Paralisia Facial Periférica: Diagnóstico e Diferenciação

UNICAMP/HC - Hospital de Clínicas da Unicamp - Campinas (SP) — Prova 2025

Enunciado

Adolescente, 12a, refere dormência na hemiface direita e “olho caído” à direita há um dia. Conta que está “babando” pelo canto direito da boca quando vai beber água. Nega febre ou outros sintomas sistêmicos associados. Refere “resfriado” forte há cerca de uma semana, com cefaleia intensa, tendo feito uso de ibuprofeno com boa evolução e remissão completa dos sintomas. Exame físico: consciente e orientado, FC = 80 bpm; PA = 110/70 mmHg; sem alterações cardiocirculatórias. Exame neurológico: equilíbrio e marcha preservados, força muscular grau 5 nos quatro membros. Nota-se paralisia facial à direita, incluindo a porção superior homolateral (não consegue franzir a testa).
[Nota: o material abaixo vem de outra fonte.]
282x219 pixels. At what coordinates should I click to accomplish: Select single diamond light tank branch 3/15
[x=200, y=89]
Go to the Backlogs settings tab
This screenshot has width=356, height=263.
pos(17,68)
Diante deste cenário, a hipótese diagnóstica e o exame complementar indicado para confirmação são:

Alternativas

  1. A) Paralisia facial central; tomografia computadorizada de crânio.
  2. B) Paralisia facial periférica; nenhum, o diagnóstico é clínico.
  3. C) Paralisia facial periférica; tomografia computadorizada de crânio.
  4. D) Paralisia facial central; nenhum, o diagnóstico é clínico.